As the CEO of a software company, I visit our clients on a recurring basis. Once on a visit to the Stanford Center for Professional Development, then-Executive Director Andy DiPaolo invited me into his office and abruptly asked, "Shaul, you visit schools all over the country, What are you seeing out there? What are schools doing that's innovative and unique? What do you see coming down the line? What's your perspective on the future?"
I was dumbstruck, as if I was being tested, before I realized that Andy, a well-respected, insightful individual, believed my perspective was just as valuable to him as our software running his division. He made me realize that, through my travels and interactions, I was in a unique position to analyze information on numerous units and provide a perspective that, in its totality, would be different from any one of the inputs. I realized my perspective was greater than the sum of its parts.
Vendors know about more than just the products or services they sell. Astute vendors see both the forest and the trees. Dealing with a plethora of customers provides a broader view of the industry than the vantage point of any individual client. Associations and conferences try to provide a holistic view but one annual event can't substitute for conversations with many stakeholders, across the country, every day.
Vendors compete with other vendors but they also compete, in a sense, with in-house processes.
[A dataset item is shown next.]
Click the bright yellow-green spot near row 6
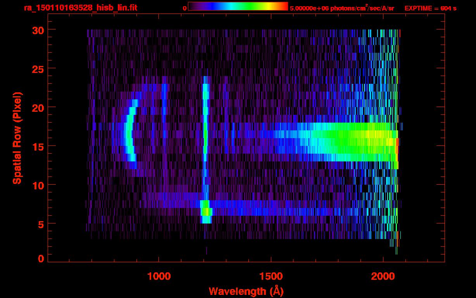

If your staff can adequately and efficiently handle a job, there's no need for outside help. Vendors have to understand best practices and solve problems in an efficient and cost-effective way.
An entrepreneur must be an expert in their core business, but it is an inefficient use of resources to try being an expert is every peripheral process. For example, our firm serves the higher education marketplace. The institutions we work with are experts in educating students and ensuring those students become successful alumni. Digital infrastructure is critical to their business but it isn't their core expertise. On the other hand, we are in the tech business. We understand things like why PA-DSS security certifications matters, the importance of intelligent workflows and best practices for disaster recovery.
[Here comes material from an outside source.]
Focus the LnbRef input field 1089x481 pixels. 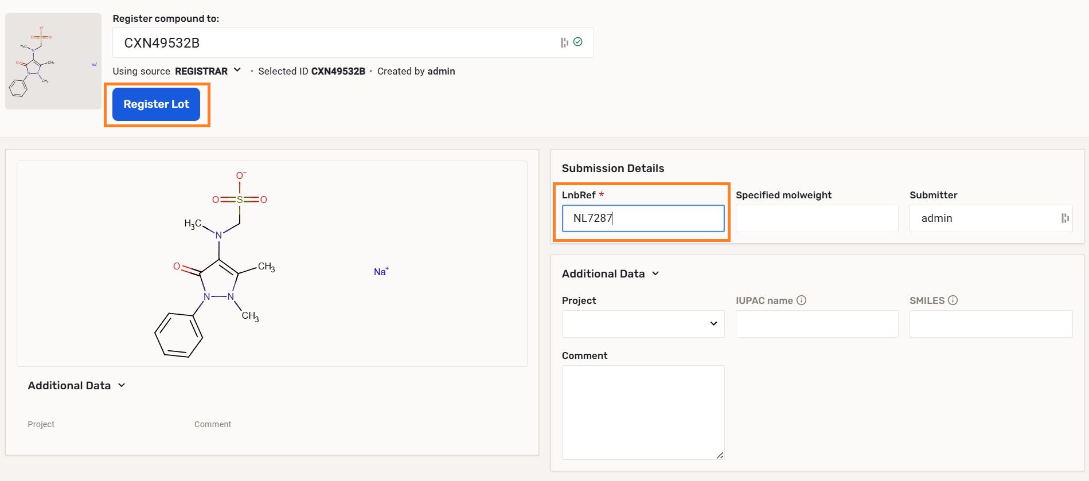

While expertise is important, so are cold hard costs. The bottom line is that when businesses focus on their core competencies, they don't have to worry about creating one-offs without any kind of economy of scale.
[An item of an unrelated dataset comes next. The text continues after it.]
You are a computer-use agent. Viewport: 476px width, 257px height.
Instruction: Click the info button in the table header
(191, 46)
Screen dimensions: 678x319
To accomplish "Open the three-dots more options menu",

Vendors see first-hand what clients struggle with and excel at. Understanding specific micro issues is important for a company. When you can overlay that onto the macro industry landscape, new ideas become revolutionary. Trends are easier to see and strategic priorities become apparent. From this awareness comes an understanding and insight that is truly valuable. It is this knowledge that, properly harnessed, manifests itself in vendor products, services and even informal conversations, to move your industry into the future.
While vendors don't have all the answers either, entrepreneurs can benefit greatly from their vast experiences. You just need to ask.